Humidity should be maintained at around 40 to 60%. In dry weather conditions, plants grown in containers should be placed indoors beside a humidifier.
Pruning can be carried out on purple basil plants to make them bushy. Only prune when the plant has attained a height of about 6 inches. Pruning prevents the plant from developing flowers, thereby allowing the plant to focus its energy on producing more leaves.
When pruning, trim the plant down to its bottom two sets of leaves. Pruned leaves can be used for cooking and other culinary purposes.
Propagating the purple basil plant can be done in two different ways. Either through the use of seeds or stem cutting.
For seed propagation, plant the seeds ⅛ deep in light, nourished, and well-draining soil. Sow a group of 3 to 4 seeds per hole and cover with compost. Always keep the soil warm, in a shaded location with access to bright light, and moist until germination occurs. Germination should occur between 5 and 14 days.
For the stem cutting method, cut off a small section from an adult plant, and place the stem with the cut side submerged in a glass of water. Place it in a sunny location and also change the water every two days for freshness. After a few days, new roots should start emerging. When roots reach a height of 2 inches or more, transfer them to an already prepared soil or potting mix.
Common Health Problems/Pests And Diseases
Common pests that attack the leaves of the purple basil include aphids, Japanese beetles, slugs, and snails. Neem oil or insecticidal soap can be sprayed on the plant leaves to deter such pests from attacking.

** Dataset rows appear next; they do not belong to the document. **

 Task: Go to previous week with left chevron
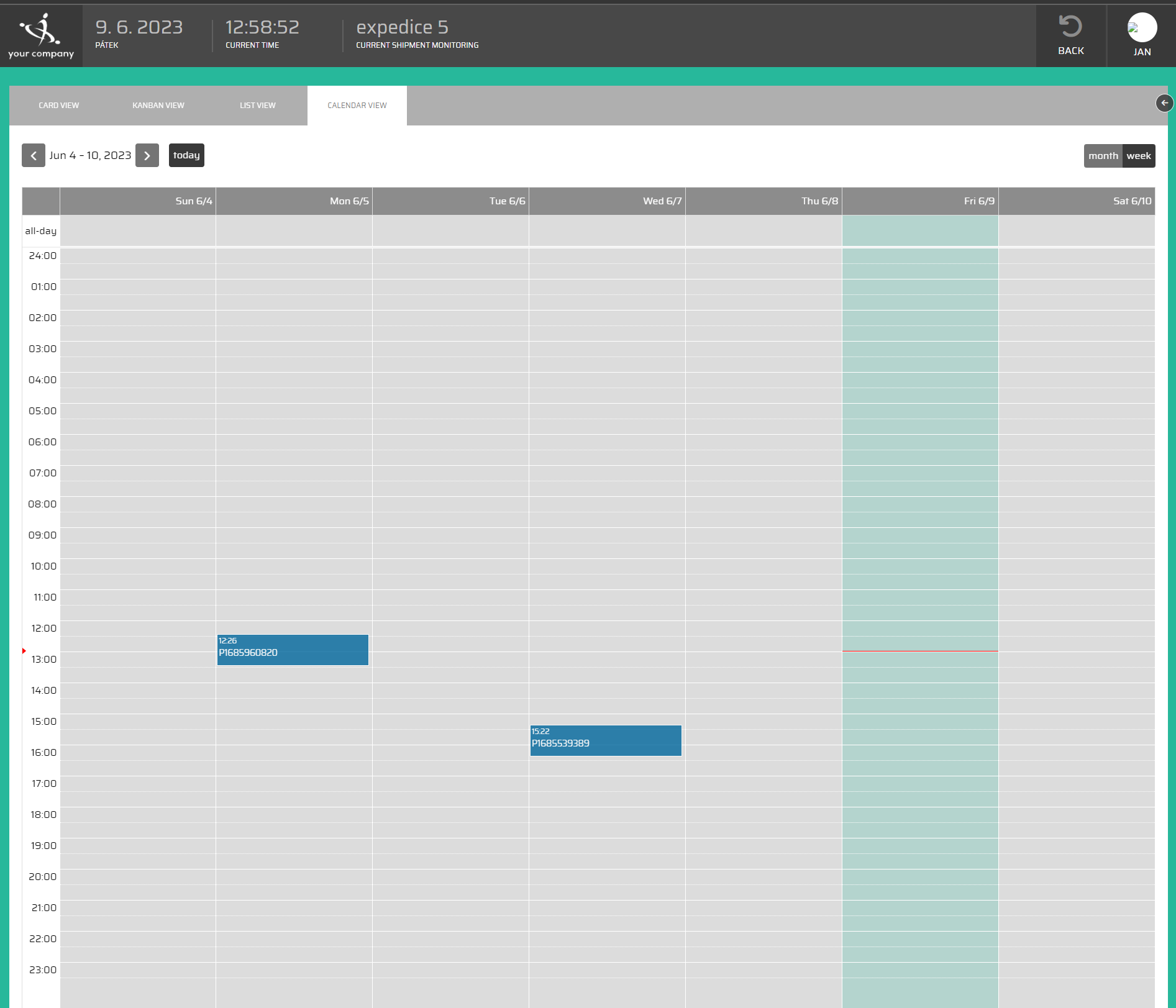pyautogui.click(x=34, y=156)
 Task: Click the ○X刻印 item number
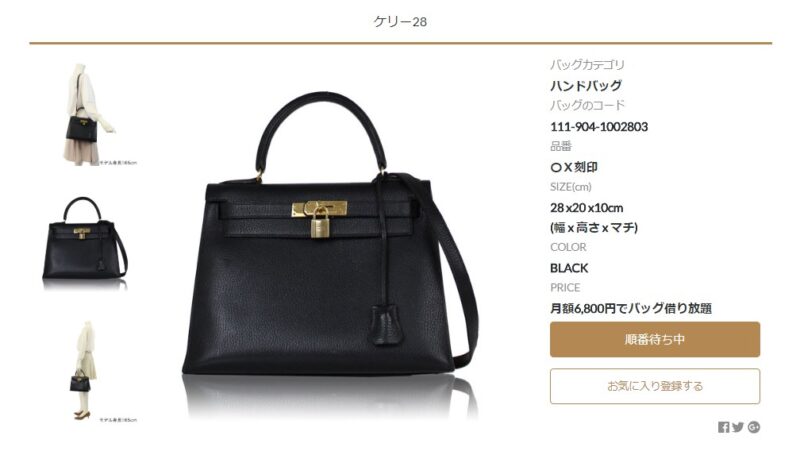tap(574, 167)
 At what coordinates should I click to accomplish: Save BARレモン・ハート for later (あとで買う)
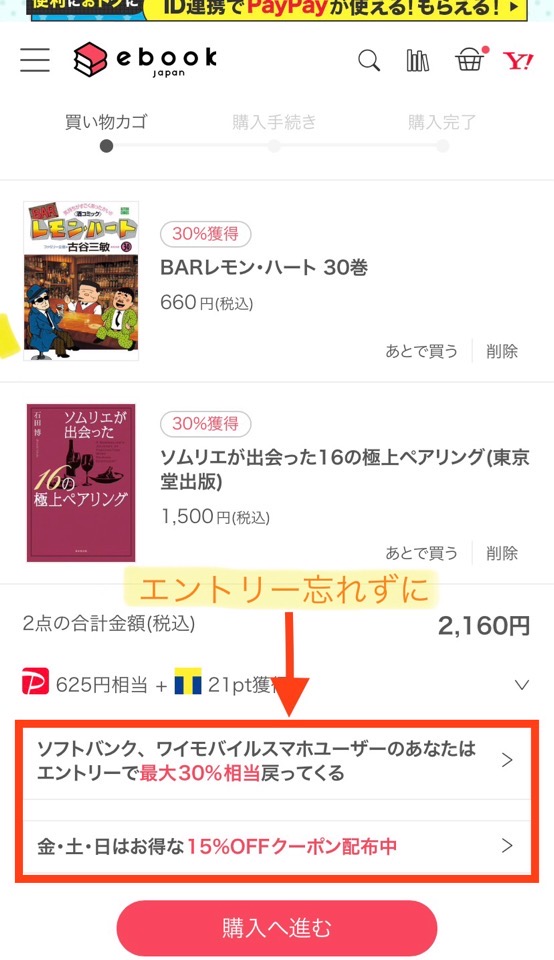pyautogui.click(x=421, y=351)
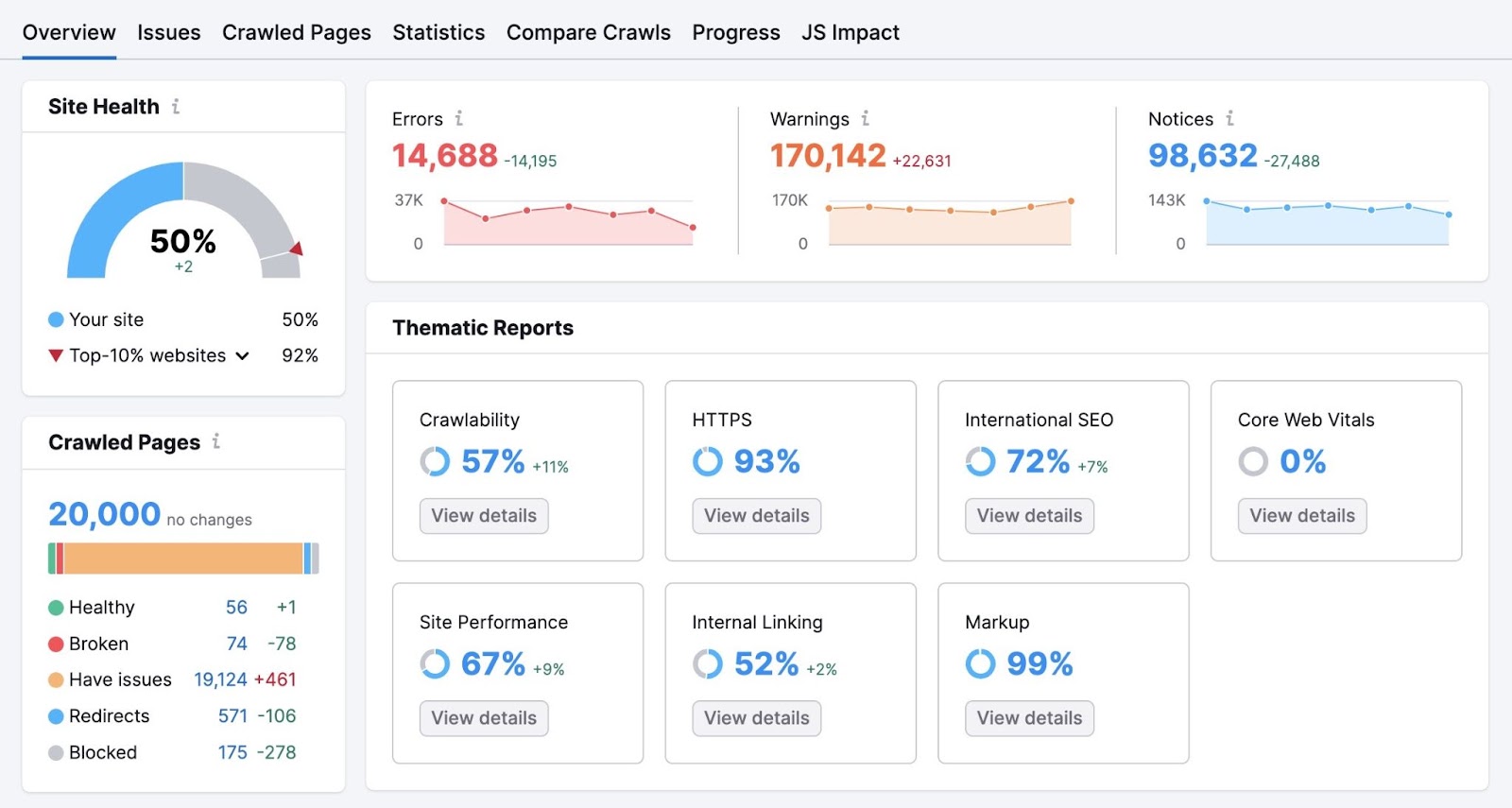Viewport: 1512px width, 808px height.
Task: Click the Crawlability progress ring icon
Action: 435,461
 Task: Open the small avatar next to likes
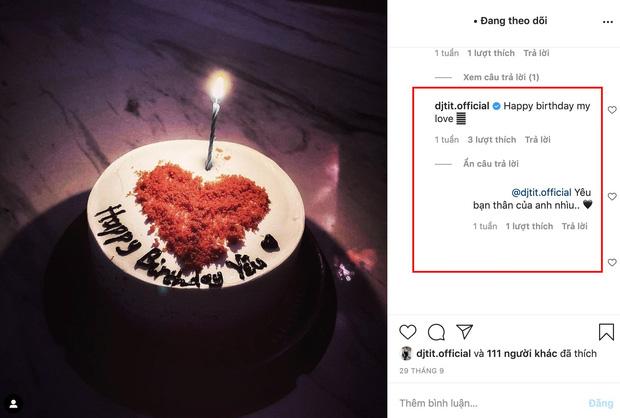click(x=406, y=354)
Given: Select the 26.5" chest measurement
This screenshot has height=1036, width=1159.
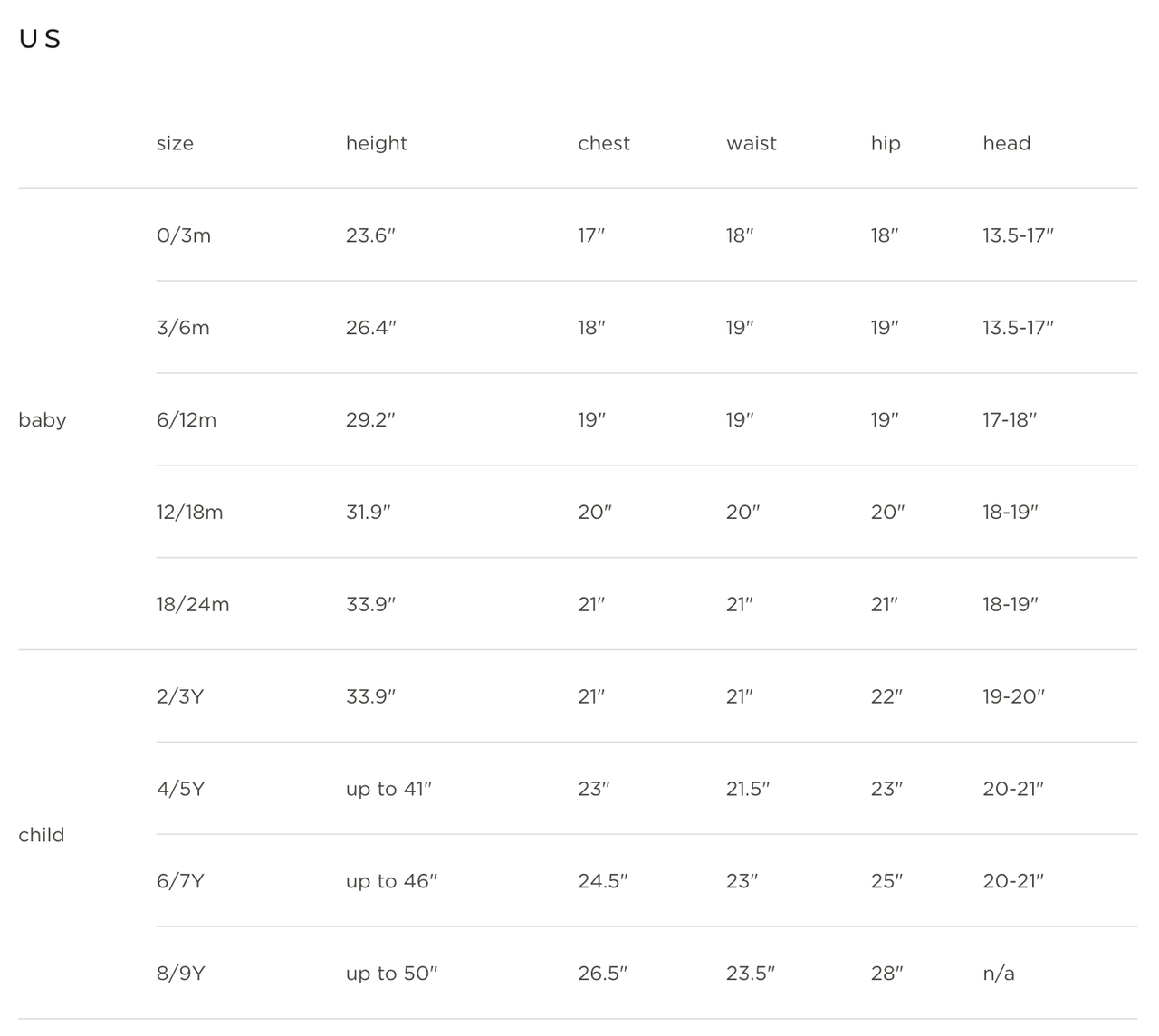Looking at the screenshot, I should click(x=603, y=974).
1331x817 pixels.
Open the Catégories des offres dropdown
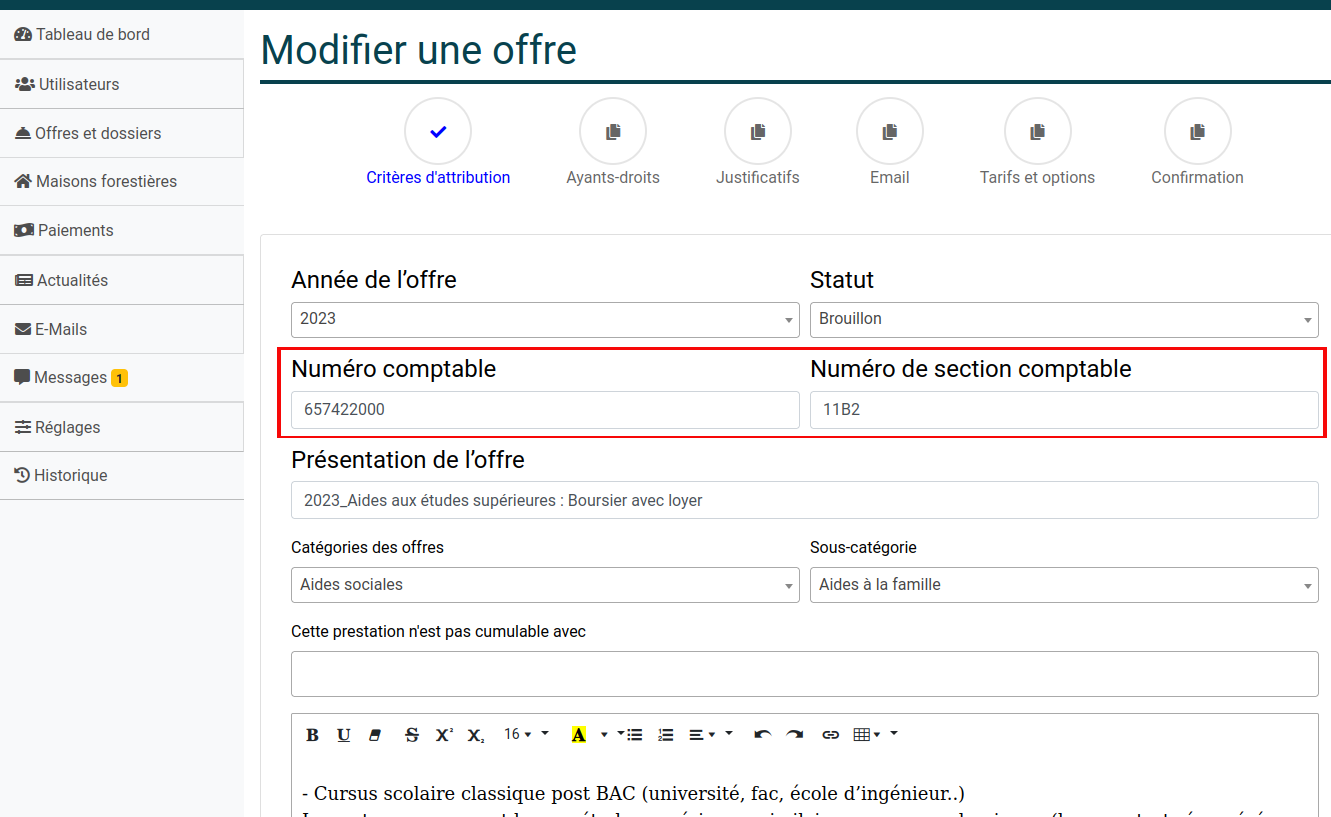[x=545, y=584]
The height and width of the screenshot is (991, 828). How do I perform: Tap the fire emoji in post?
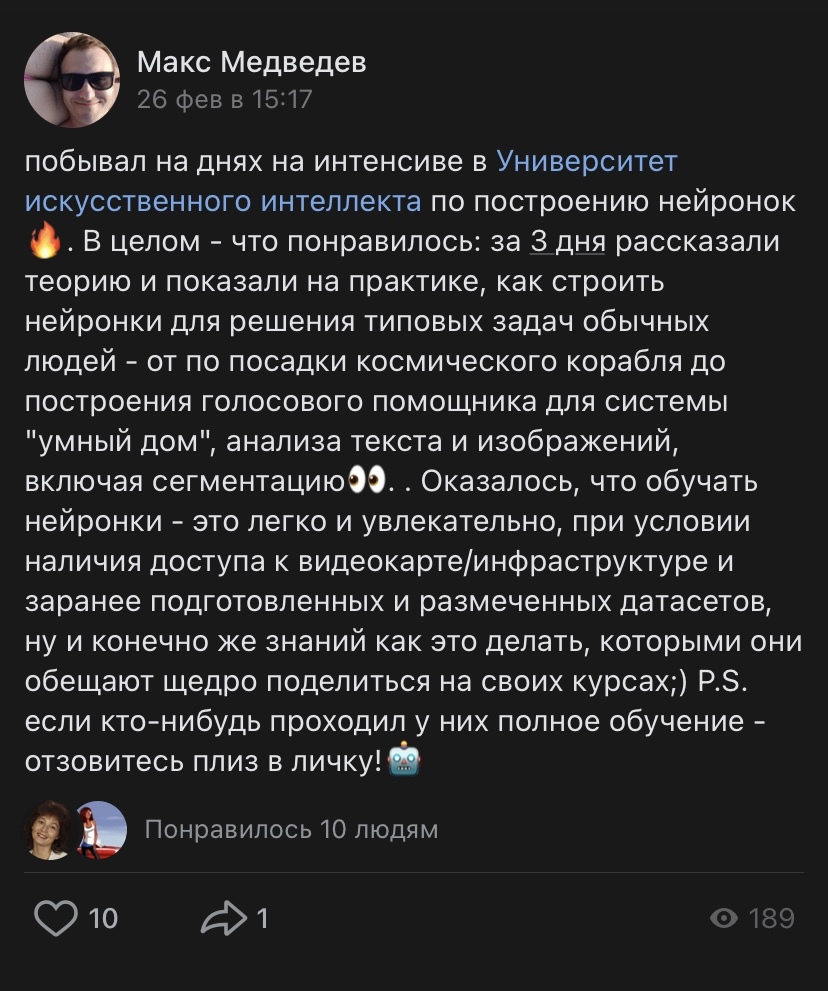[x=45, y=242]
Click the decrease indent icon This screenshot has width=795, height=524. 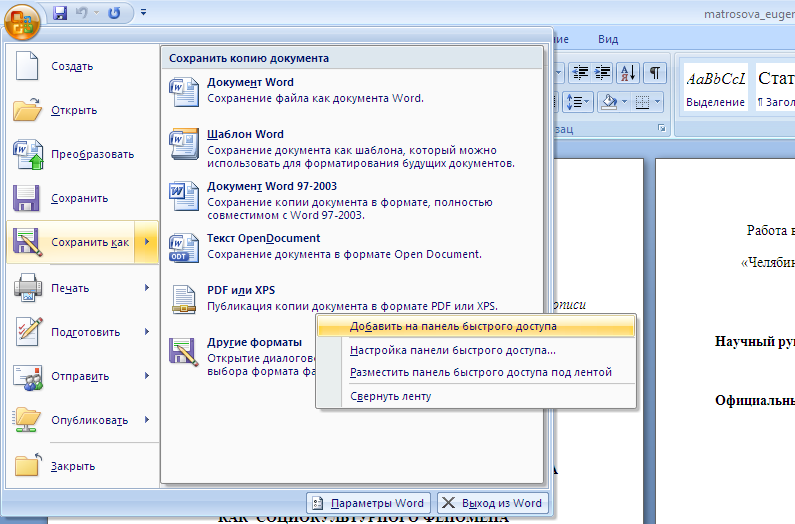tap(580, 72)
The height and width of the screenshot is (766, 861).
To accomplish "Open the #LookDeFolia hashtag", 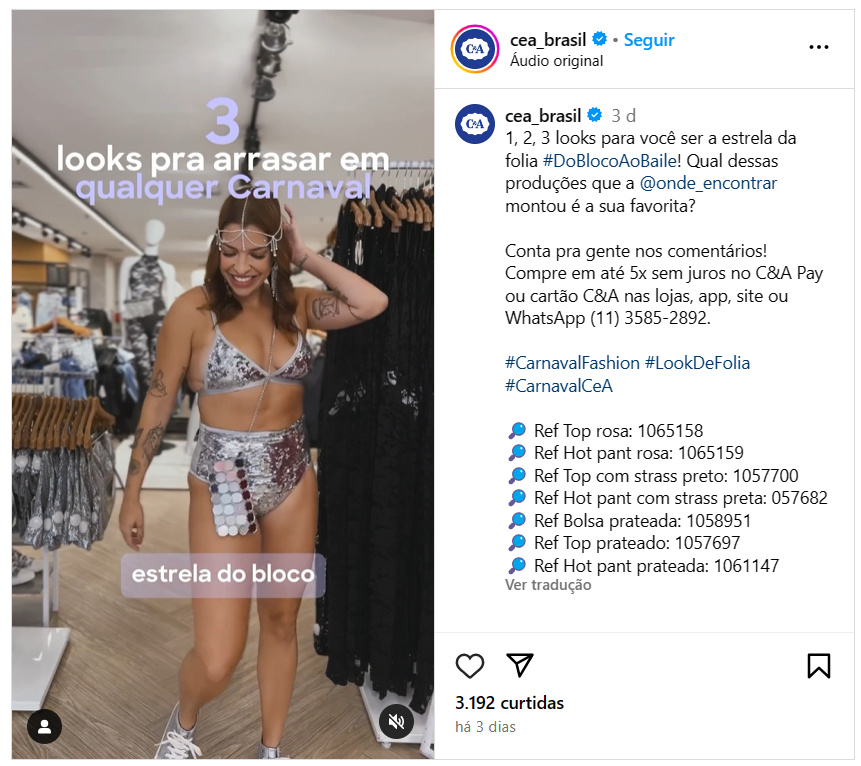I will point(697,363).
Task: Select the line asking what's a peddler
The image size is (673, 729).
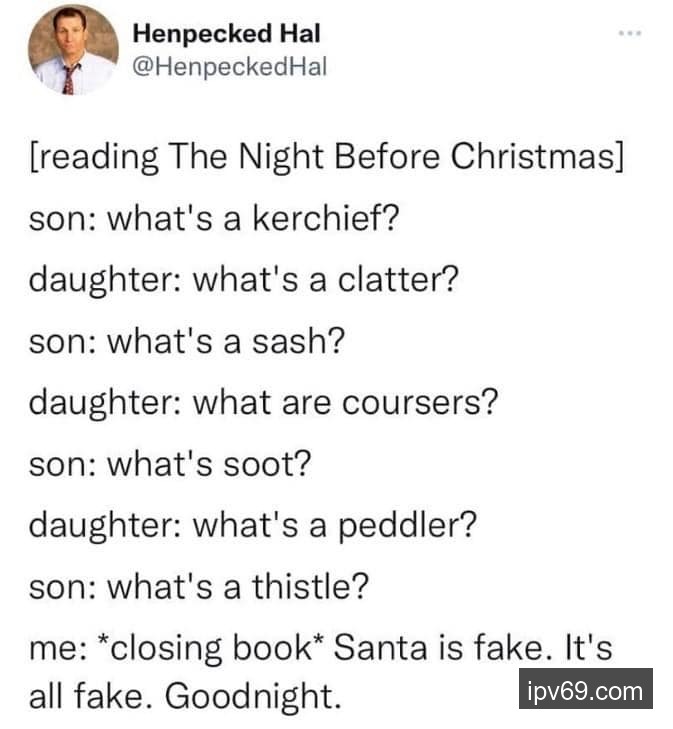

Fusarium wilt is a common disease of the purple basil plant. Its symptoms include brown spots, leaf drops, stunted growth, etc. Currently, there is no effective remedy for Fusarium wilt. For a few years, destroy all infected plants and refrain from planting any new basil plants in that area.
Purple basil is not toxic to either pets or humans. It is edible and has lots of health benefits.
The purple basil thrives well in warm environments. For proper growth, a daily dosage of about 6 to 8 hours of sunlight is needed.
Bright light is an important ingredient responsible for the deep purple color of the purple Basil plant. For darker shrubs, place them in a location with access to full sunlight.
Water the plant around 2 to 3 times per week. Use a moisture meter to determine the level of wetness in the soil. The aim is to keep the soil moist at all times and also prevent water logging at the same time.
For propagation through stem cutting, cut off a small section from an adult plant, and place the stem with the cut side submerged in a glass of water. Place it in a sunny location and also change the water every two days for freshness.